Meet Your Mission
Fighting the Good Fight
BY TOM HURLEY
When Patty Starkey of KSPS in Spokane looked into a camera and implored
viewers to phone in a pledge 25 years ago, she was asking for a little extra “pin” money for station projects. By 1980, KSPS, and more than 300 other PBS stations, had attracted more than a million individual contributors and support from major corporations. Little did she realize that by 2006
individual contributions would be her station’s largest source of funding.
Public television was in its infancy and had a huge mission to fulfill — to provide the informational, educational, cultural and innovative programming that commercial networks wouldn’t. Born in the last days of Lyndon Johnson’s “Great Society,” the grand plan for public television in 1967 called for generous government funding and the old-fashioned notion of strong, local broadcasting stations.
Now the chief development officer of KSPS, Starkey still is responsible for bringing educational television to viewers in eastern Washington, but in vastly different political and media landscapes.

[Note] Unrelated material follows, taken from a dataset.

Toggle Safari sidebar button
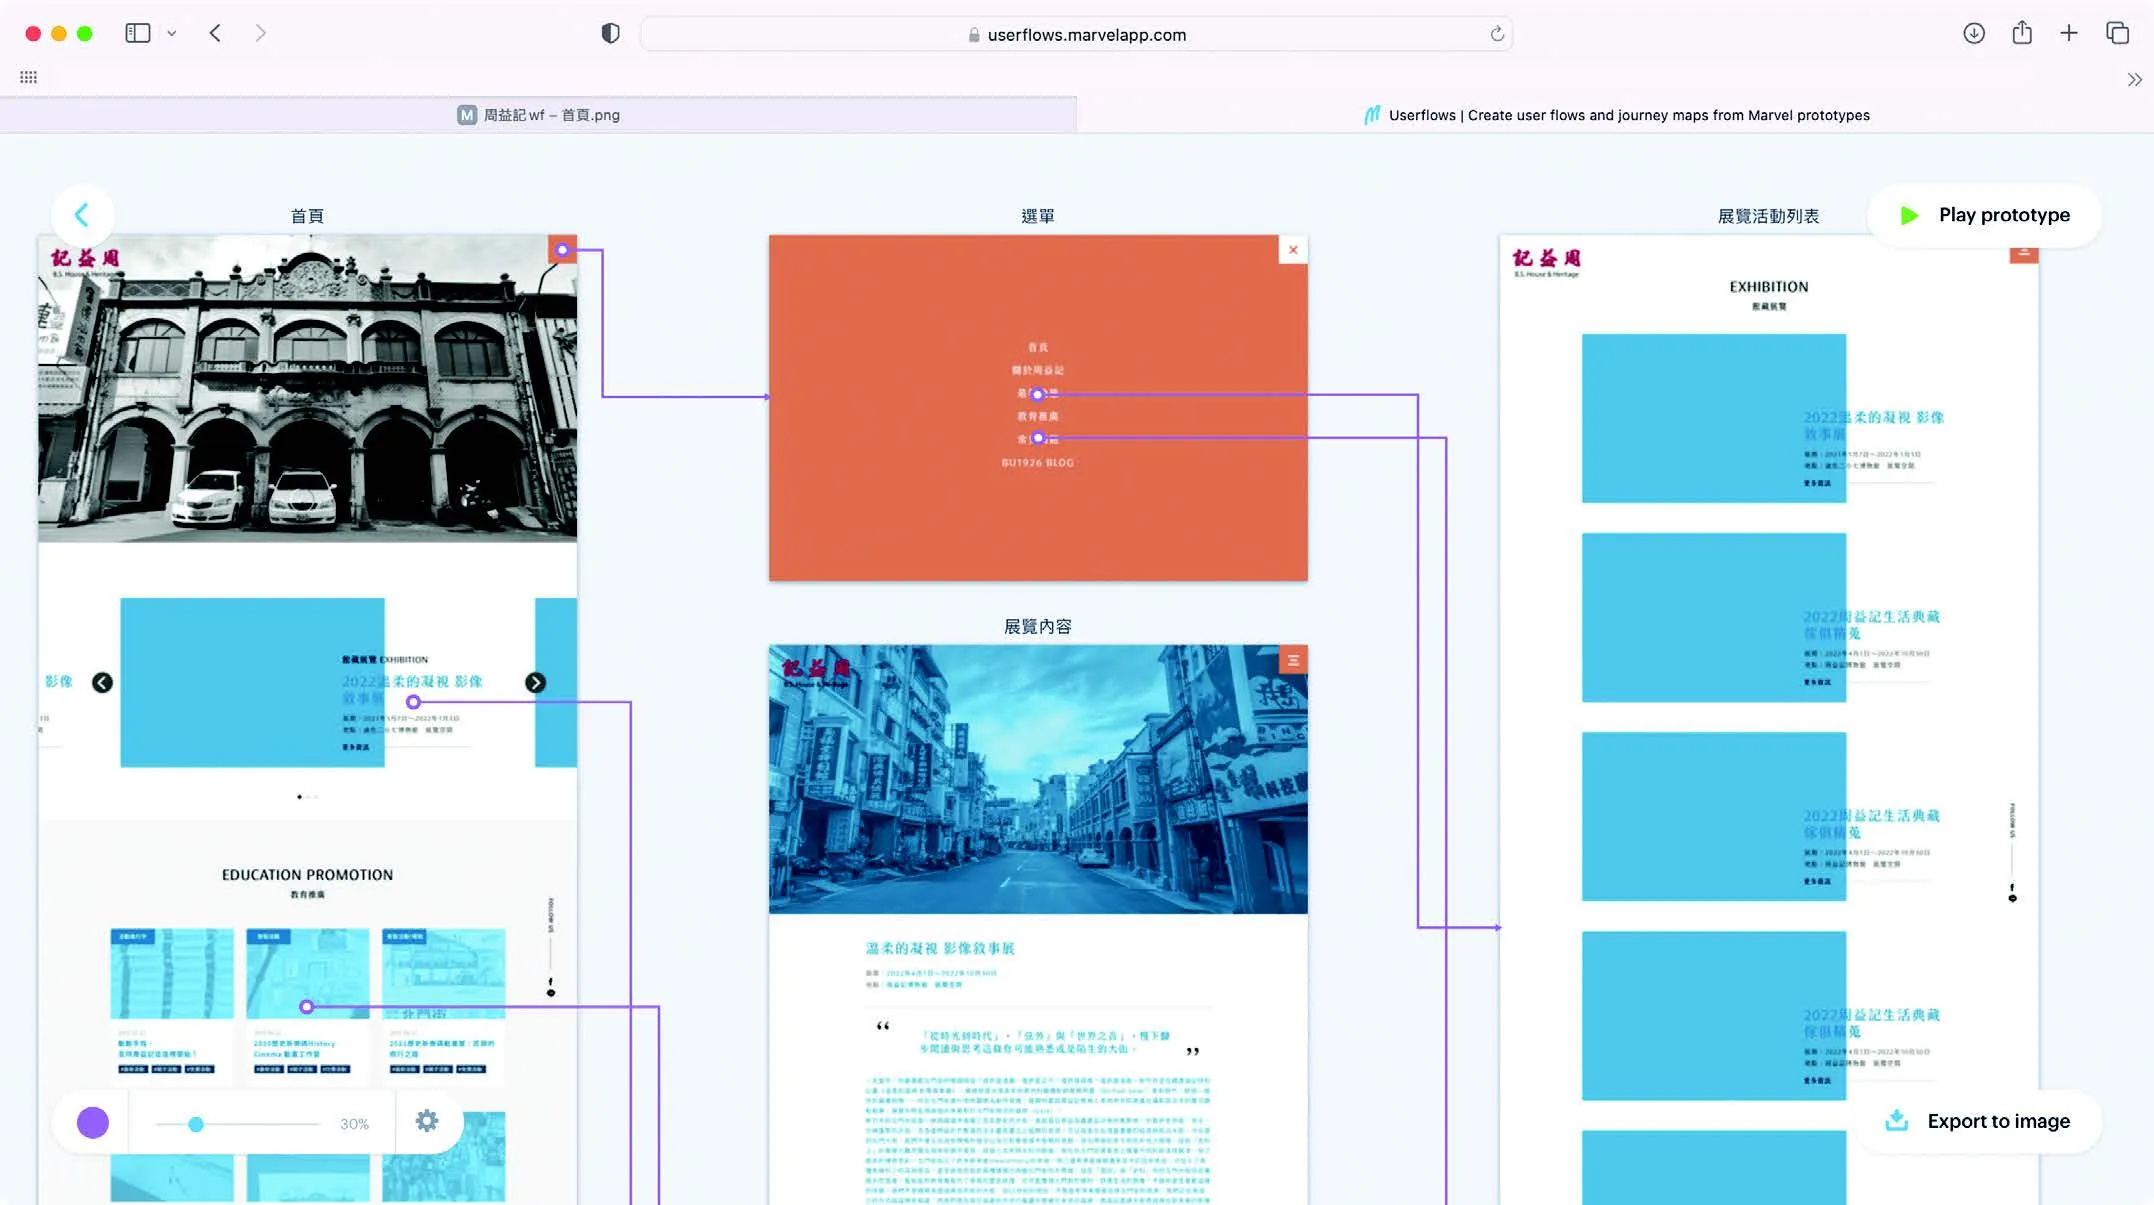Screen dimensions: 2154x1205 point(137,33)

On a seemingly regular cycle from the late ’60s on, public television has run afoul of most GOP administrations that have accused PBS and its stations of left-leaning editorial content. Richard Nixon drew first blood when he threatened to pull all federal funding when PBS aired the Watergate Hearings. In his first State of the Union speech, Ronald Reagan said that citizens, rather than government, should fund the arts, including public television. In the ’90s Senate Majority Leader Newt Gingrich suggested that public television was unnecessary with the proliferation of new cable channels.
Yet polls conducted by groups of all political persuasions continually give public television high marks for balanced programming. The most recent Roper study says that Americans view public television as the nation’s most trusted institution.
Still, Starkey worries that the hundreds of cable channels available to her viewers are swamping her innovative programs.